3. Number of Experts Used to Establish the Ground Truth for the Test Set and Their Qualifications
The document does not explicitly state the number of experts or their specific qualifications (e.g., number of years of experience).
4. Adjudication Method for the Test Set
The document does not describe an adjudication method for disagreements. The comparison was made against a single "gold standard" reference method.
5. If a Multi-Reader Multi-Case (MRMC) Comparative Effectiveness Study was Done
No, an MRMC comparative effectiveness study involving human readers with and without AI assistance was not mentioned. This device is an in vitro diagnostic device for lab use, not an AI-assisted diagnostic tool for human readers.
6. If a Standalone (Algorithm Only Without Human-in-the-Loop Performance) Was Done
Yes, the clinical performance study compares the SHIGA TOXIN QUIK CHEK device directly against the gold standard (Vero Cell Cytotoxin Assay), indicating a standalone assessment of the device's performance. The results are based solely on the device's output.
7. The Type of Ground Truth Used
The ground truth used for establishing clinical performance was the Vero Cell Cytotoxin Assay (with neutralization), which is referred to as the "clinical reference standard (gold standard)".
8. The Sample Size for the Training Set
The document describes the device's validation but does not mention a separate "training set" in the context of machine learning or AI models.

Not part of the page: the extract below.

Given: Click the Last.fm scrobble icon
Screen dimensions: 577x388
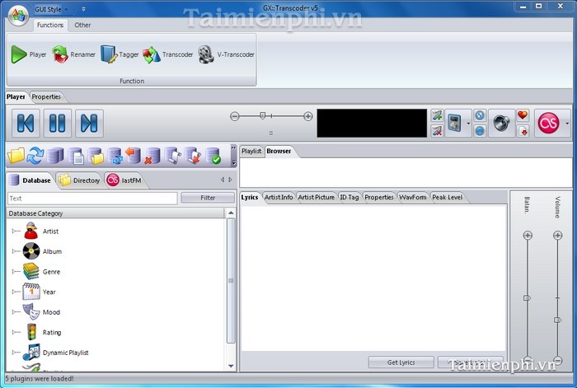Looking at the screenshot, I should (x=547, y=124).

This is an in vitro diagnostic test, and its development typically involves internal analytical studies rather than a distinct training/test set split as seen in AI algorithms.
9. How the Ground Truth for the Training Set Was Established
As there's no mention of a "training set" for an AI model, this question is not applicable in the context of this traditional in vitro diagnostic device. The device's analytical setup (e.g., cutoff points for LOD) was established empirically using purified toxins and negative fecal/broth pools, following established protocols (EP17A).